Mas os papos continuam ativos por aí. Essa semana ri um bocado com um amigo que eu não conversava a tempos, me contando sobre o caso dele. Acabou um relacionamento e um dos dois entra numa comunidade intitulada Estou disponível enquanto a outra parte entrou em alguma afirmando Estou carente.

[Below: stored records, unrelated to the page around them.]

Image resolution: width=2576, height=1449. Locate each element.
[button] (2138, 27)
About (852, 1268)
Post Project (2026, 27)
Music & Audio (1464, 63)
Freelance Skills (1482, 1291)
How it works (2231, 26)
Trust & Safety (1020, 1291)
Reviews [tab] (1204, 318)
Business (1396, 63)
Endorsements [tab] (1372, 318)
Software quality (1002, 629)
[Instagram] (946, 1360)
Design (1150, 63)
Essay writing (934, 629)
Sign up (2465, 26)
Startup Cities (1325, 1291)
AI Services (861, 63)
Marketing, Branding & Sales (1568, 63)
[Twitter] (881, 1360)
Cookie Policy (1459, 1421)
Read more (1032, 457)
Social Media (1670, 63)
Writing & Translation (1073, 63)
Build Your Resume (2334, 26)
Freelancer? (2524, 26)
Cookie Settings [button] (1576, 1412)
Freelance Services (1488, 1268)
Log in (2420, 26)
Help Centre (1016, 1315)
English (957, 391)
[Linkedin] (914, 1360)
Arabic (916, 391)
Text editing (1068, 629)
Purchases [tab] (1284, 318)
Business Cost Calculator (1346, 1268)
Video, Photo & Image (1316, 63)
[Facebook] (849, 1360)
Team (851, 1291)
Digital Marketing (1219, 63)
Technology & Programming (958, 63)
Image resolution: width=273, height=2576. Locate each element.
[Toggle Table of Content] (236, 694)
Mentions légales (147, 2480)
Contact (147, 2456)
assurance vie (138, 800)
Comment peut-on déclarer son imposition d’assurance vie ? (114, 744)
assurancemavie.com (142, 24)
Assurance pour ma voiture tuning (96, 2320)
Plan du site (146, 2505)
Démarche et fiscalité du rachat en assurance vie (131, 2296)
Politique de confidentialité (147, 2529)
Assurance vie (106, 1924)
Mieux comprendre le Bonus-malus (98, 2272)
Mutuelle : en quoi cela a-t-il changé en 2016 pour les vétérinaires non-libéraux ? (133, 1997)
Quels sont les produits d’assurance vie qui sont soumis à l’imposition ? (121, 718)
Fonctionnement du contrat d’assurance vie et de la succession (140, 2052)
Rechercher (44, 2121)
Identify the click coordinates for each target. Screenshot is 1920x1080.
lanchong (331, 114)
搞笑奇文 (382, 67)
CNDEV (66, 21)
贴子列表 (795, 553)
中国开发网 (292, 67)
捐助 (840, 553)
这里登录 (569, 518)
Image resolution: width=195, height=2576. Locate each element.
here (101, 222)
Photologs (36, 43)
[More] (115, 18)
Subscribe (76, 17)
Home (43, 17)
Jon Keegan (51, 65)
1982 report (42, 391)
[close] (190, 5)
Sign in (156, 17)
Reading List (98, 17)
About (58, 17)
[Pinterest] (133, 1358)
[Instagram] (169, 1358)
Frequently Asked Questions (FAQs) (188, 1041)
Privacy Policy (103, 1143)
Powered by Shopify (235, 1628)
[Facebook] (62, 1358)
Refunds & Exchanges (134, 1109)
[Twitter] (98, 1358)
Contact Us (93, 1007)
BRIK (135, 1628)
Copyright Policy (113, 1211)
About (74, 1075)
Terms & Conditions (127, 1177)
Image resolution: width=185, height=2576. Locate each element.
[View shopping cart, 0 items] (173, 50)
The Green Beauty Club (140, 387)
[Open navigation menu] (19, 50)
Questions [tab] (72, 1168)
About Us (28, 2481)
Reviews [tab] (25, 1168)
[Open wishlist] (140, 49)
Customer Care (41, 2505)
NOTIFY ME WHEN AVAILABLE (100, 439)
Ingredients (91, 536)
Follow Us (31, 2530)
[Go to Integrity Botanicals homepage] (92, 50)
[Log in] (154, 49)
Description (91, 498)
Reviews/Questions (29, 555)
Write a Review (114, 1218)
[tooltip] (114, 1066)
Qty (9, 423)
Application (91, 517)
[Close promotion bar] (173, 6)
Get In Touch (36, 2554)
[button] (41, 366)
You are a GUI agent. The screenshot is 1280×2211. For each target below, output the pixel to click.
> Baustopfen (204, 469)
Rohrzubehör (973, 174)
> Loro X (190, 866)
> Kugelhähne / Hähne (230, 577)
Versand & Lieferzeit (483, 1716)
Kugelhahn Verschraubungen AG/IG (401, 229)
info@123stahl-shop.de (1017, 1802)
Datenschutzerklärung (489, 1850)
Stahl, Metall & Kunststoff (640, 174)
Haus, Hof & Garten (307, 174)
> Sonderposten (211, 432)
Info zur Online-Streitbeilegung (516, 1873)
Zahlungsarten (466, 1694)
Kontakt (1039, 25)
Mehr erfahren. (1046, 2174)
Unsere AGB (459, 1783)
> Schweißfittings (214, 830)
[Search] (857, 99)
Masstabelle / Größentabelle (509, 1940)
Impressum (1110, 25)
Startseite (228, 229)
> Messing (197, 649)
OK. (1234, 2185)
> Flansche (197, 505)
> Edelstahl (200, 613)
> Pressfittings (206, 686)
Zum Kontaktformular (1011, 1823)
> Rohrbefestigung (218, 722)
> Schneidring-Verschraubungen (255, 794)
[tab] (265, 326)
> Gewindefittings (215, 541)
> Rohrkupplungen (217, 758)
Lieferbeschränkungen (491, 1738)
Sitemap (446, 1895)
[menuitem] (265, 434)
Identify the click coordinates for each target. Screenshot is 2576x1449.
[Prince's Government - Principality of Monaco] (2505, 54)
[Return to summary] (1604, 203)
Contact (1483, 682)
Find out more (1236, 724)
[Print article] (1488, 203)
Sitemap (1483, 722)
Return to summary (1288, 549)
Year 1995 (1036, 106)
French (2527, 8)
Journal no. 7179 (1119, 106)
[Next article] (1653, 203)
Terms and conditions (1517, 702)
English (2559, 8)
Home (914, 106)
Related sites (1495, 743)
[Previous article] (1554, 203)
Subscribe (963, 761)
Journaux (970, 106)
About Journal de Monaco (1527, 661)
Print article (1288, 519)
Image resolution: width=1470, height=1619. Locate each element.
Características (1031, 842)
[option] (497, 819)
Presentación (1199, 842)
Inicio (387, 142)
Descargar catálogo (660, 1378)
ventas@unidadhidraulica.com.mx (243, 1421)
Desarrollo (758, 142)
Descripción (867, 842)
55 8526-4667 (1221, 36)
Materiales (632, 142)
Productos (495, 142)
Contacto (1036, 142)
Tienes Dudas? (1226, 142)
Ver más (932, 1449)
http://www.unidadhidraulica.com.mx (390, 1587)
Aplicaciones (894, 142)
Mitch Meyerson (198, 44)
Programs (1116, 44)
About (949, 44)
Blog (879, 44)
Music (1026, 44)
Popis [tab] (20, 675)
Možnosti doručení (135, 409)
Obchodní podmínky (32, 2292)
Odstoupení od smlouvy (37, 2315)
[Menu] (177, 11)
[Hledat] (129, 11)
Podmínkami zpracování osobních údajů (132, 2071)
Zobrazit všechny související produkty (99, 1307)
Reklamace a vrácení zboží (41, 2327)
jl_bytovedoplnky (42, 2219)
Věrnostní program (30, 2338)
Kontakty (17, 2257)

Como o primeiro não estava nem aí pro outro, entrou rapidamente na Tô nem aí pra sua carência. A outra parte replica com algo mais ou menos assim: Minha carência não tem nada a ver contigo. A conversa se encerra logo depois de um entrar na Bom pra você porque já estou em outra enquanto o outro na próxima semana, provavelmente entrará em alguma Estou bem melhor sem você.

Se você que está lendo não faz parte de alguma comunidade de relacionamento provavelmente não está entendendo nada do que estou falando. Problema seu porque acabei de entrar na Não vou explicar nada.